According to Conlin, the technician said agency emails were encrypted from 2017 to 2018 using software called Virtru. The software automatically encrypted all emails, throughout the social service system, which included one of some 120,000 predefined words suggesting that the content dealt with confidential matters, such as child abuse. The recipients of these emails have been given a code to decrypt the emails and make them readable.

In 2018, the department replaced Virtru’s encryption programs with a product made by Microsoft. Microsoft software was unable to decrypt emails already processed by Virtru. Moreover, when Human Services decided to abandon Virtru, it did so without retaining the possibility of decrypting emails already sent and received with the software.

As a result, the department is now unable to read thousands of emails dealing with some of the most sensitive and controversial aspects of its work. Inter-departmental emails are often among the most sought-after documents for lawyers and state investigators who are called upon to review social services’ response to child abuse complaints. In addition to these internal emails, the department also shared public documents with reporters using the Virtru encrypted messaging system.

According to a 2017-18 training manual for Iowans who work as court-appointed lawyers in child abuse cases, the Virtru encryption system relied on “a private key” or code that Email recipients used to read each email after being forwarded. to a website. All of these keys have since been lost or have expired, according to Human Services Technology testimony, meaning emails cannot be decrypted now, even though the state had access to the Virtru software.

With the help of IT technicians, Human Services would have been able to decrypt around 10% of emails processed by Virtru, but less than half of this subset of emails can be decrypted without errors that could alter the direction of communications. .

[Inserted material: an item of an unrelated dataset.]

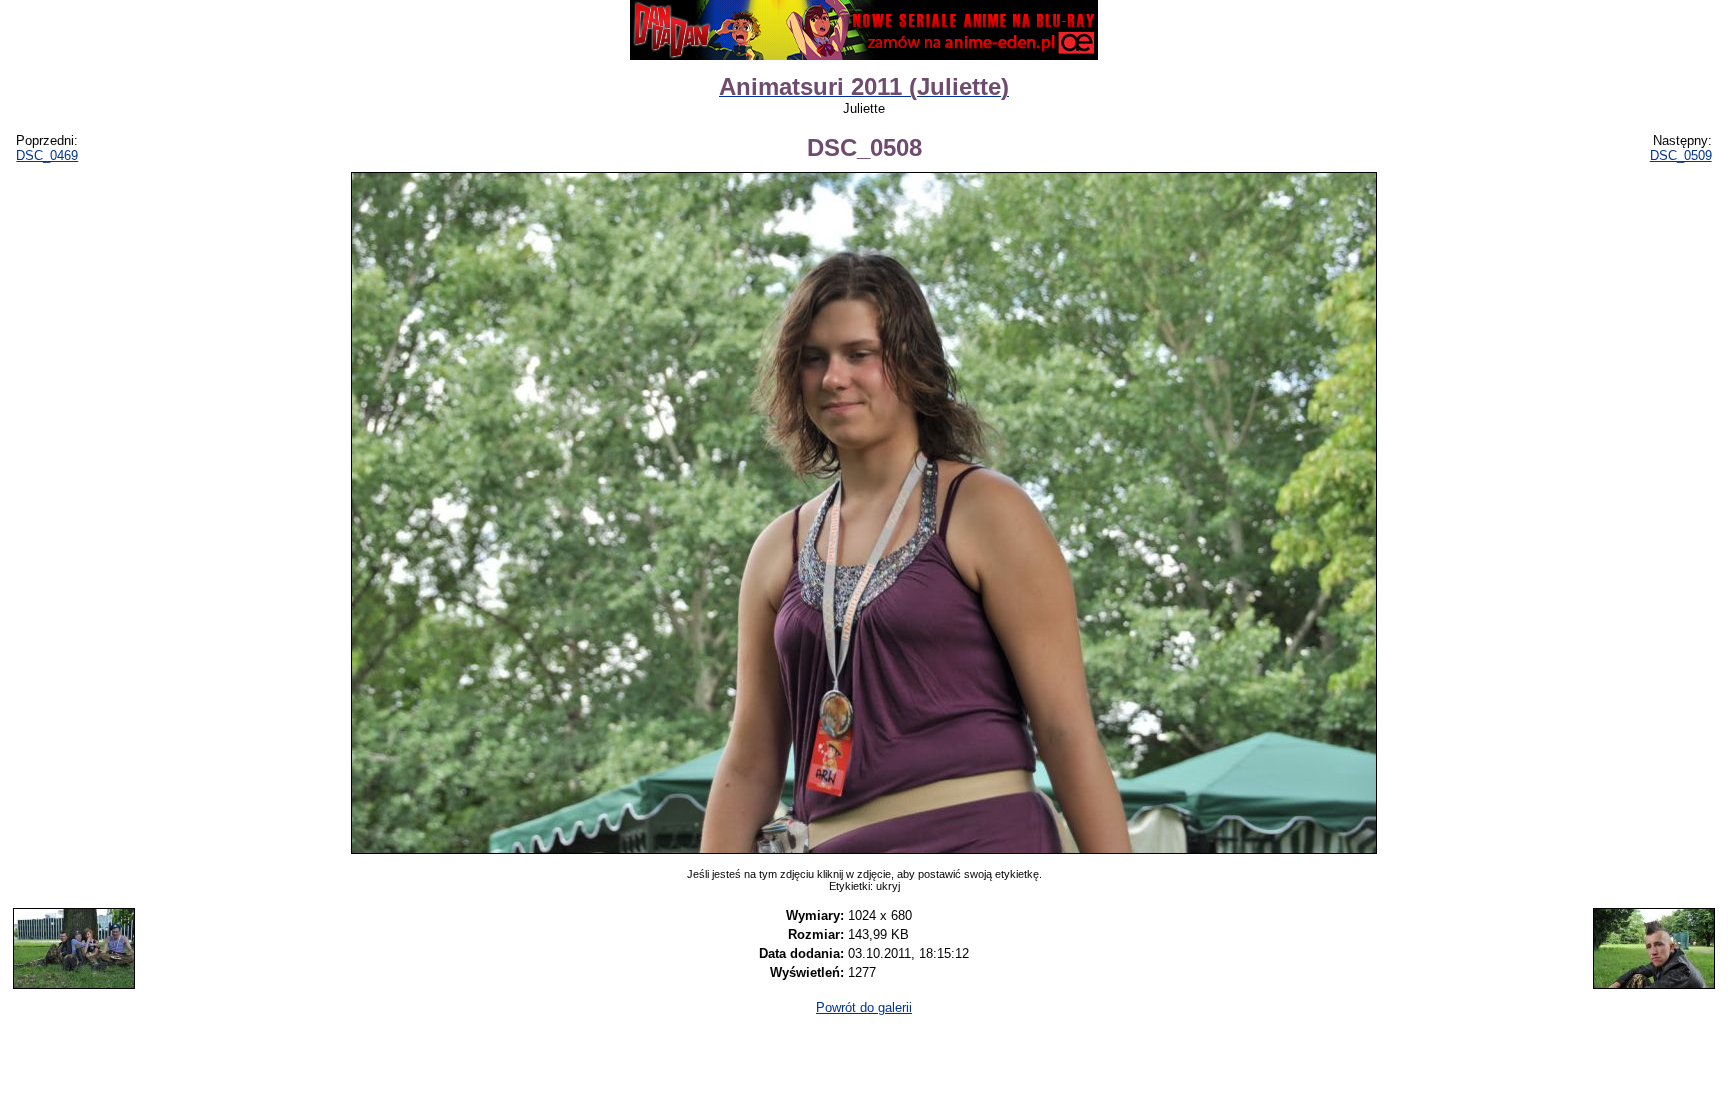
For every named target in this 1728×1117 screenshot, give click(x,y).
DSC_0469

The Iowa Capital Dispatch asked department spokesperson Alex Carfrae how many of the agency’s emails were lost due to the encryption issue; what impact has this had on the ministry’s case management; whether this has resulted in the loss of documents that the agency is required to keep; and what impact the loss had on the ministry’s ability to respond to open case law requests, subpoenas, and information and discovery requests made in civil court.

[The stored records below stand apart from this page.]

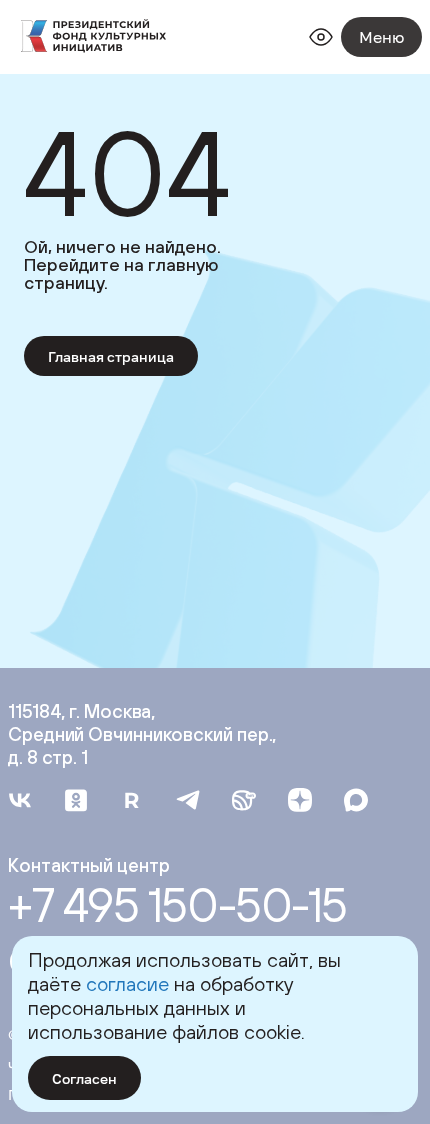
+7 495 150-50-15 (177, 905)
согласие (127, 983)
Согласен (84, 1078)
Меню (381, 37)
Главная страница (111, 356)
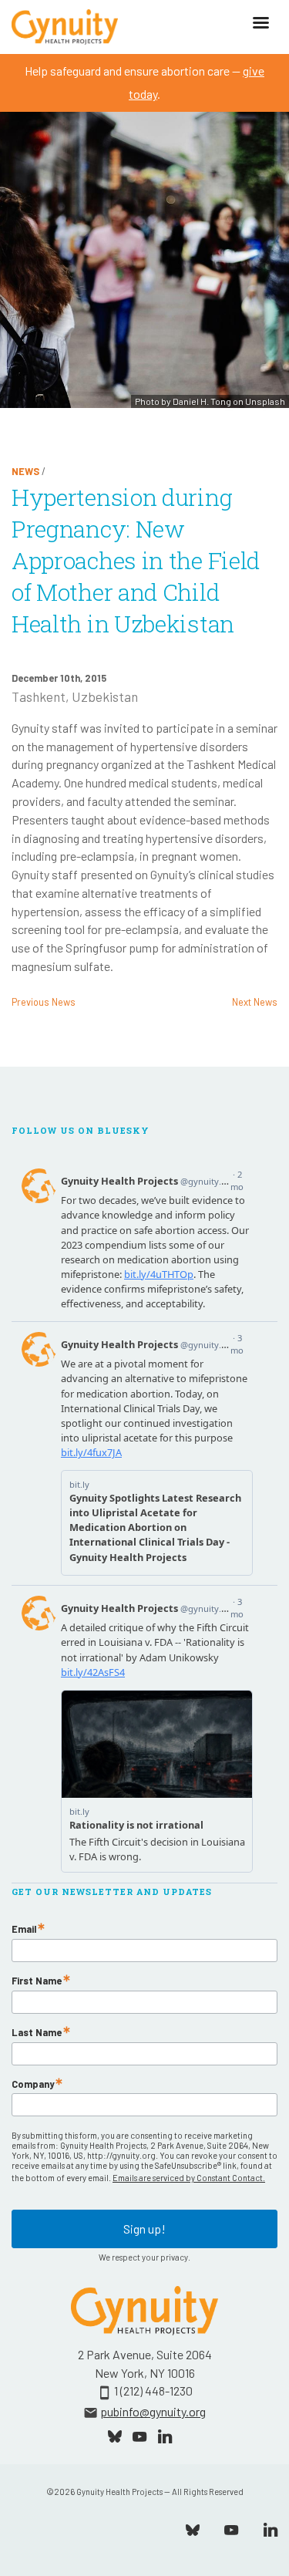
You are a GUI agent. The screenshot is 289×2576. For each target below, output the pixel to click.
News (25, 471)
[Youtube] (231, 2528)
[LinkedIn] (270, 2528)
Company (33, 2084)
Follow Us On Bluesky (81, 1130)
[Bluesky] (193, 2528)
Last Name (37, 2033)
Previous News (44, 1002)
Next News (254, 1002)
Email (24, 1929)
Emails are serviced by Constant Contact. (189, 2178)
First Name (37, 1981)
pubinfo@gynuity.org (153, 2411)
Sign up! (144, 2228)
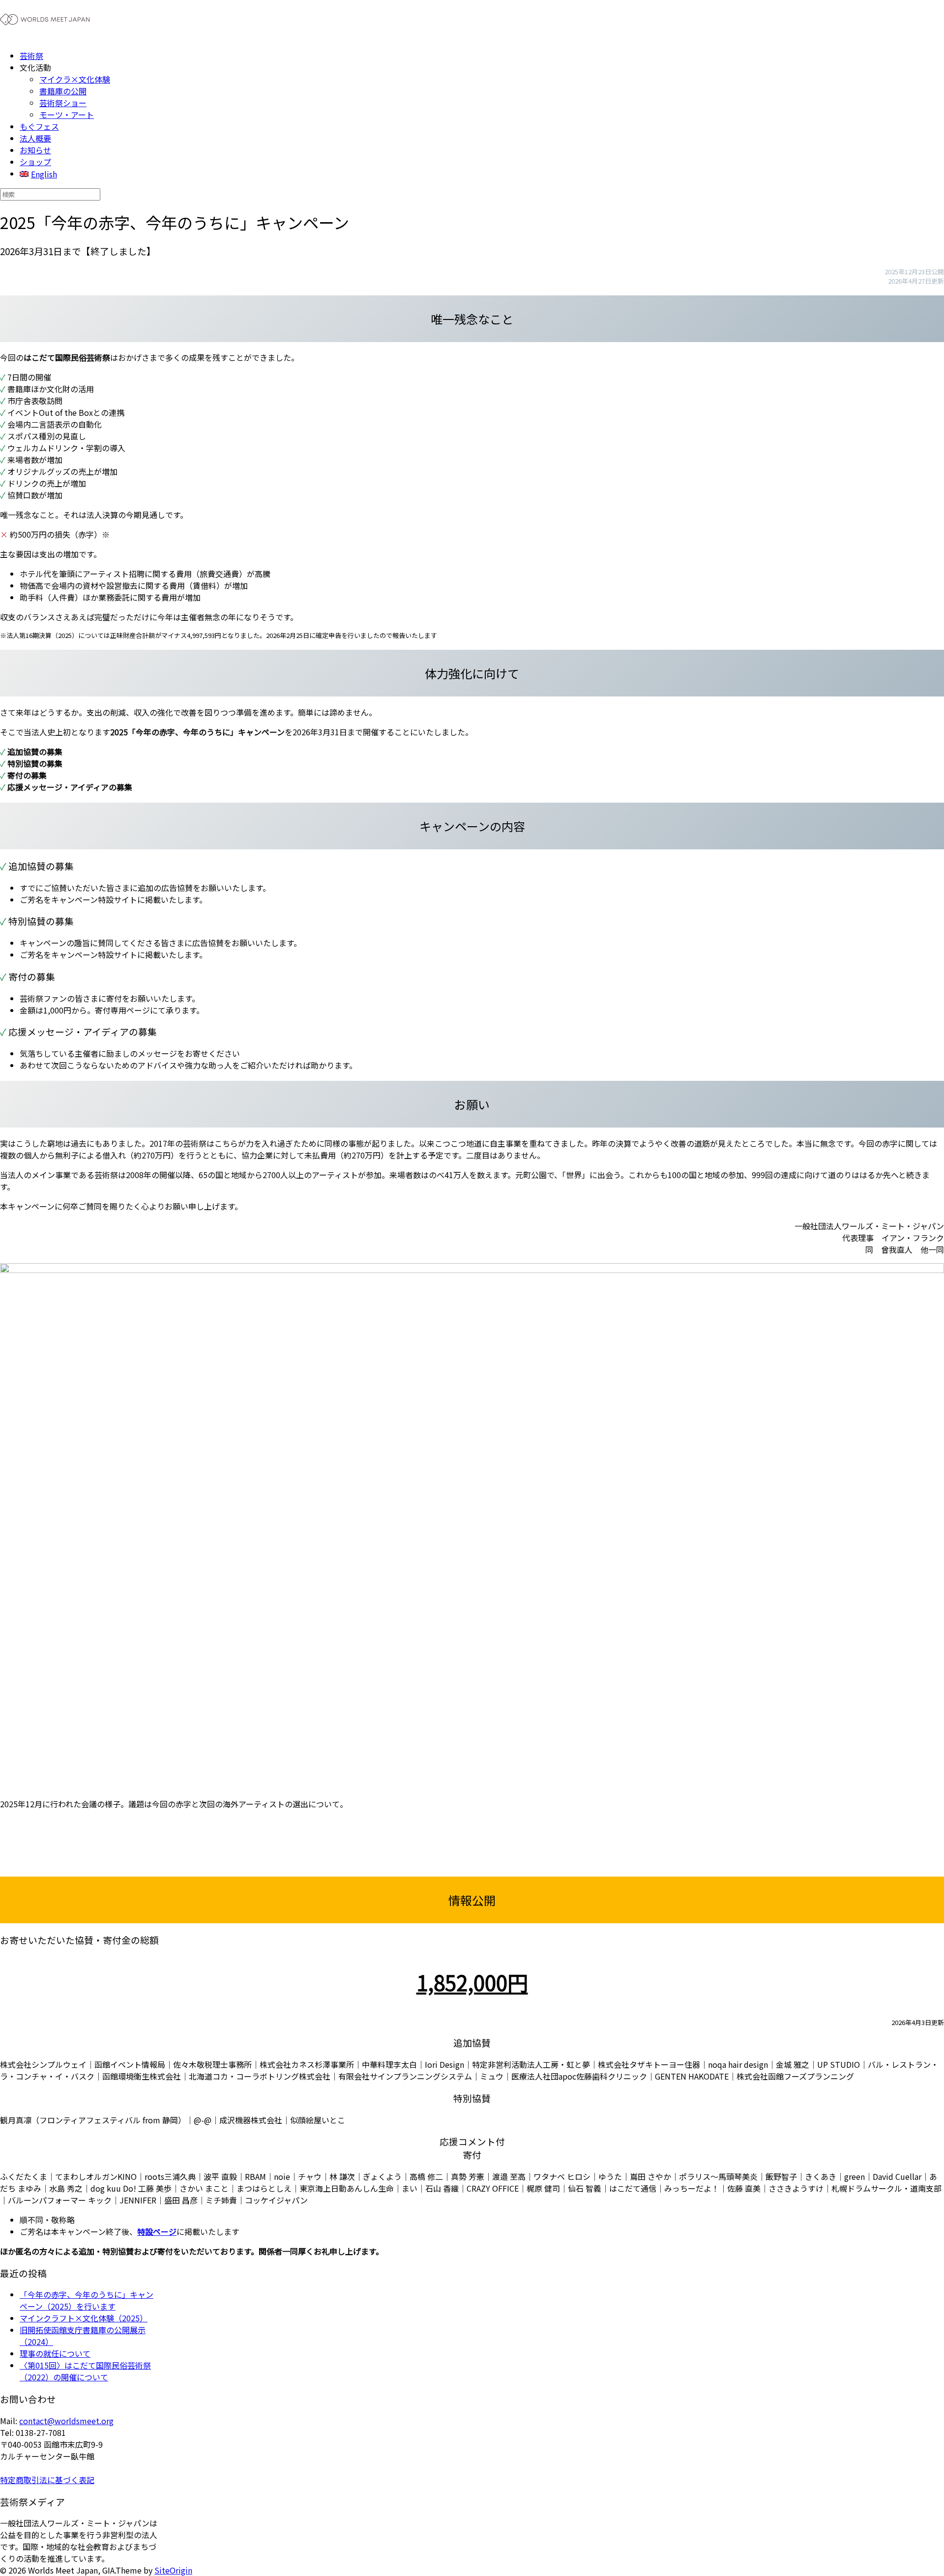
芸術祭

Carfrae said answering these questions would require data recovery from the agency’s IT team and take several days. He declined to comment on why Human Services did not retain the ability to read its own emails once it decided to sever ties with Virtru.

The lawsuit that led to the disclosure of the encryption problem involves Marshalltown’s Alyson Rasmussen. She alleges that in 2017, she ran a home child care service and was wrongly blamed by the state for injuries sustained by one of the children in her care. She alleges that the child’s mother has repeatedly told state investigators that the child appeared to have been injured at home by the family’s dog, but that social service investigators said they were pressured by their superiors to find someone to blame.

The department ultimately issued a formal finding of abuse by Rasmussen through the denial of intensive care. After Rasmussen appealed that finding, the department reportedly offered to change her findings if she signed a form agreeing not to sue the state.

Rasmussen refused. A day before the appeal hearing, Human Services changed its findings to “author unknown”. But by then, says Conlin, Rasmussen had lost his daycare business.

“She loved taking care of the children,” she said. “They just ruined his life.”

Conlin said she believes Human Services has an obligation to keep its records and prevent their destruction by encryption.

“If we can’t access the emails of the investigator communicating with his supervisor – and obviously the supervisor communicating with his supervisor – how the hell do we prove what we have to prove? Conlin asked. “By encrypting these emails and then being unable to decrypt them, they have prevented us from having a fair chance in the courts.”

She noted that under Iowa law litigants are prohibited from spoliation – the destruction of evidence – and said she intended to pursue this matter as well.

This article first appeared in the Iowa Capital Dispatch.